Must Read: Modern Dating Apps Tips for a Single Person in the U.S.

Conclusion

Orbiting in relationships is one of the quieter ways technology keeps people emotionally stuck. Someone can be visible in your life without actually being present in it. Understanding what is the psychology behind orbiting in a relationship, rooted in fear, avoidance, and unresolved pain, makes it easier to see the behavior for what it is rather than reading hidden meaning into a story view. Real connection takes showing up. Healing, for both people, tends to start the moment a clear choice gets made: fully in, or fully out.

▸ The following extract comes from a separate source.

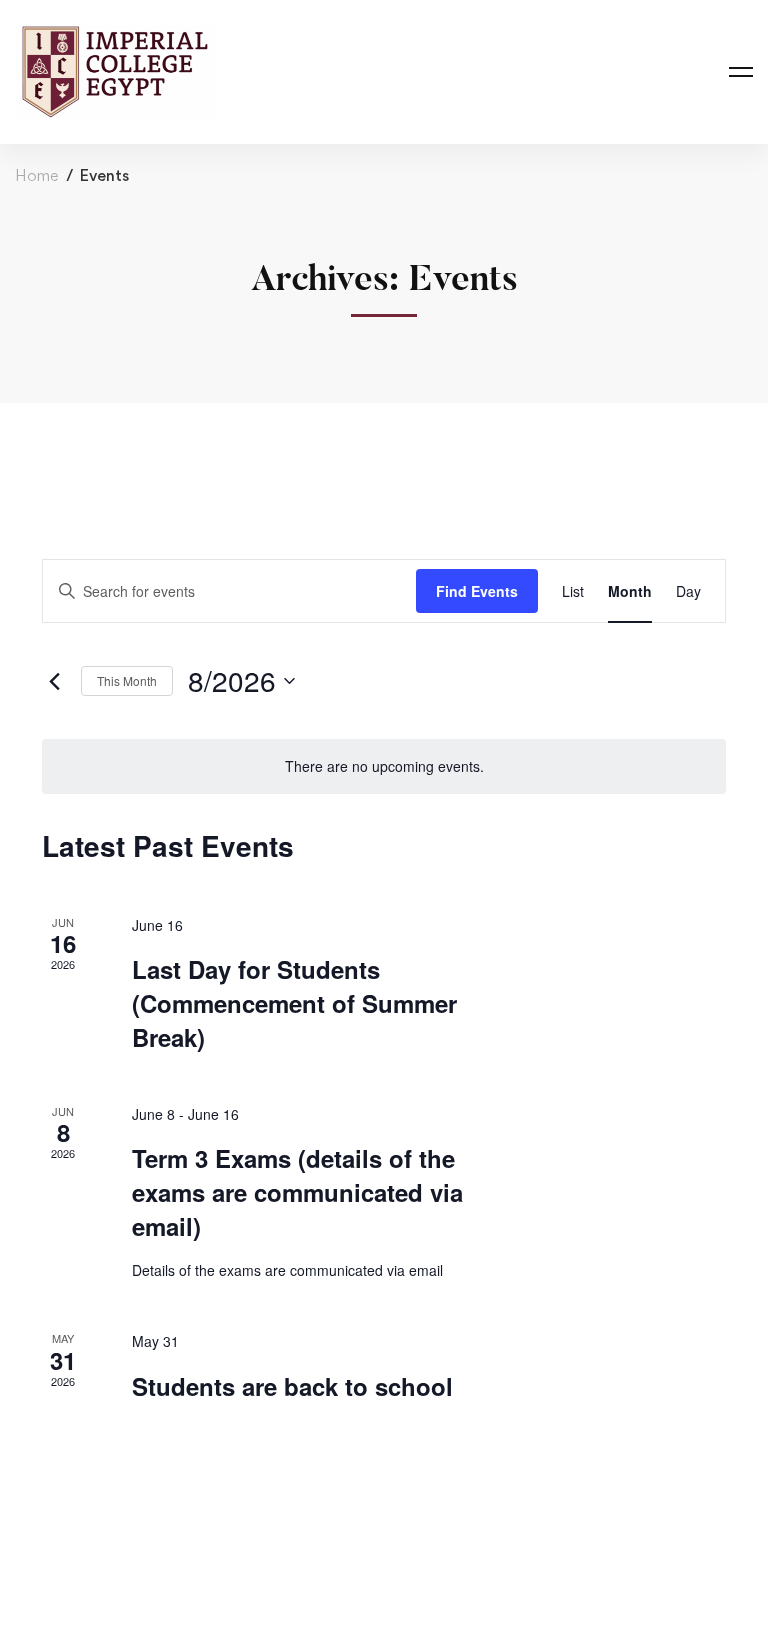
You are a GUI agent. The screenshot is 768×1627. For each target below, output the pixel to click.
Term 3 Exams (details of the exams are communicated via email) (297, 1192)
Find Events (477, 591)
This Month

Frequently Asked Questions

Is orbiting a form of emotional manipulation? 

Rarely intentional. Most orbiters are working through their own distress rather than trying to string someone along. That said, the effect on the other person can still be harmful, so setting digital boundaries is a reasonable and healthy response regardless of intent.

Can an orbiting relationship happen in friendships too? 

Yes, and it feels just as disorienting. A former friend who goes quiet but keeps liking your posts or watching your stories follows the same pattern: present enough to be noticed, absent enough to avoid any real conversation. The dynamics are nearly identical.

Does orbiting mean someone still has feelings for you? 

Not necessarily. It can reflect lingering emotions, but it can just as easily come from boredom, habit, or curiosity. Social media activity is not a reliable indicator of someone's intentions. If someone genuinely wants to reconnect, they will reach out directly.